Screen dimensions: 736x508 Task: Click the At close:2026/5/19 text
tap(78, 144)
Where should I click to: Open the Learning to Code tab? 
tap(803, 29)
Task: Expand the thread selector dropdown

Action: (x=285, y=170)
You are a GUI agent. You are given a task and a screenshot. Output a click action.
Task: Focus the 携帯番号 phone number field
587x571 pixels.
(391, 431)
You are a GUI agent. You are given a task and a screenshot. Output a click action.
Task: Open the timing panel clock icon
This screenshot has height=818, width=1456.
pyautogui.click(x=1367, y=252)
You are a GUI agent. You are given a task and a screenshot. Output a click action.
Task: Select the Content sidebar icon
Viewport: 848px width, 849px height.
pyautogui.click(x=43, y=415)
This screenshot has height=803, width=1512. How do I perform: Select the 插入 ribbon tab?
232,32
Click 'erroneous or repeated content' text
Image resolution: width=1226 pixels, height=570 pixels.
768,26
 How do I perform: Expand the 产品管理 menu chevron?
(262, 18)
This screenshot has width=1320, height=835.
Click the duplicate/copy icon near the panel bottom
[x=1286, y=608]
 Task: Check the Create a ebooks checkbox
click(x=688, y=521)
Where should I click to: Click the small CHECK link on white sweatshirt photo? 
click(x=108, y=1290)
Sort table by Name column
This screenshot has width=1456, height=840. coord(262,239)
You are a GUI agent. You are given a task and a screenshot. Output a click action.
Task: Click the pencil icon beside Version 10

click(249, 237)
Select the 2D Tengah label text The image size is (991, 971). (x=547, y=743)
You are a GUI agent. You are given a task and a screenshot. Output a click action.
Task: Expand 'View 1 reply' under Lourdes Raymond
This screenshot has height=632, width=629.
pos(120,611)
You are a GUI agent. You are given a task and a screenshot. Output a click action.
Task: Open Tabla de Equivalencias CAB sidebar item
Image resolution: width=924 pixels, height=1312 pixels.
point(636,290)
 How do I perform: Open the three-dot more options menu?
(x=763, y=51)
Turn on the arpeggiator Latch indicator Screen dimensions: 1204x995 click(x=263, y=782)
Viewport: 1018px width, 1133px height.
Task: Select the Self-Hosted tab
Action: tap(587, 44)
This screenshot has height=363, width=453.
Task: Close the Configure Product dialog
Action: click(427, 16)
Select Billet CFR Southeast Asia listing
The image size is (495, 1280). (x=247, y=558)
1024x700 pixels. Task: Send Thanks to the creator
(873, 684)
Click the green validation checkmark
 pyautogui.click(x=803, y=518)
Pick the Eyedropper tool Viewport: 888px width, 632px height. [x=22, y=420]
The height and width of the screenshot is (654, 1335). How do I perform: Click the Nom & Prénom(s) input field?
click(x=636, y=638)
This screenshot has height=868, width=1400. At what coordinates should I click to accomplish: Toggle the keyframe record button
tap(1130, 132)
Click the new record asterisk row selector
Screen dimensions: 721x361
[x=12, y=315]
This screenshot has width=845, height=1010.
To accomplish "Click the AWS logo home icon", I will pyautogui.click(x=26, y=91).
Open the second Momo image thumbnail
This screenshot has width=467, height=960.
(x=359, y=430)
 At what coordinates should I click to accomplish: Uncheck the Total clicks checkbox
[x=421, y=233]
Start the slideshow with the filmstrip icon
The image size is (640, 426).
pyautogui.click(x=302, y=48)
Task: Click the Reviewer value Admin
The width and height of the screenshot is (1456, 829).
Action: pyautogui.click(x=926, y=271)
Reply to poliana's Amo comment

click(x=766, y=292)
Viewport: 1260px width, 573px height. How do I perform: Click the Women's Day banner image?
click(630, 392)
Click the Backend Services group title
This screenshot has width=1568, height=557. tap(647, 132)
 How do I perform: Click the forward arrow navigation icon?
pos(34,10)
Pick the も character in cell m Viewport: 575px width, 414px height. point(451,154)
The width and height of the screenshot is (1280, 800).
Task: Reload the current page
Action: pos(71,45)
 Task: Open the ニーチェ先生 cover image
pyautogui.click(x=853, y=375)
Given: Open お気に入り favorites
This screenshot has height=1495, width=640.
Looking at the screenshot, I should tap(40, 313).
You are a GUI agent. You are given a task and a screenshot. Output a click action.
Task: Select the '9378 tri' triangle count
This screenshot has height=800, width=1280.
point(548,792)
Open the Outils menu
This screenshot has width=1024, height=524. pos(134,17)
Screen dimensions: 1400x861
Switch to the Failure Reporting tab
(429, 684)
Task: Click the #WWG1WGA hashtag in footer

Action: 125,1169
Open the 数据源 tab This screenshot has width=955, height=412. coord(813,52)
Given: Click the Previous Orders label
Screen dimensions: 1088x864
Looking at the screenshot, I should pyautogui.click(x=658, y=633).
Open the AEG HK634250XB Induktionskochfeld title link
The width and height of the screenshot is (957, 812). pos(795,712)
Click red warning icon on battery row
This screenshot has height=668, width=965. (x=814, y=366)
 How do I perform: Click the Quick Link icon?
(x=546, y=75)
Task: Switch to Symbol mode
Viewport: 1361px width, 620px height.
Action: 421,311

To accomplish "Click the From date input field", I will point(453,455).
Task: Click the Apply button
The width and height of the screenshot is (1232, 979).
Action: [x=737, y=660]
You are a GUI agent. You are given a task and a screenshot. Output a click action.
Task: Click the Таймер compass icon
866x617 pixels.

## Task brief
Everything above from the line containing "Task: Select the Content sidebar icon" through the line containing "Task: Expand 'View" must be copied exactly. Nothing outside that range belongs in the answer.

## Response to the exercise
Task: Select the Content sidebar icon
Viewport: 848px width, 849px height.
pyautogui.click(x=43, y=415)
This screenshot has height=803, width=1512. How do I perform: Select the 插入 ribbon tab?
232,32
Click 'erroneous or repeated content' text
Image resolution: width=1226 pixels, height=570 pixels.
768,26
 How do I perform: Expand the 产品管理 menu chevron?
(262, 18)
This screenshot has width=1320, height=835.
Click the duplicate/copy icon near the panel bottom
[x=1286, y=608]
 Task: Check the Create a ebooks checkbox
click(x=688, y=521)
Where should I click to: Click the small CHECK link on white sweatshirt photo? 
click(x=108, y=1290)
Sort table by Name column
This screenshot has width=1456, height=840. coord(262,239)
You are a GUI agent. You are given a task and a screenshot. Output a click action.
Task: Click the pencil icon beside Version 10

click(249, 237)
Select the 2D Tengah label text The image size is (991, 971). (x=547, y=743)
You are a GUI agent. You are given a task and a screenshot. Output a click action.
Task: Expand 'View 1 reply' under Lourdes Raymond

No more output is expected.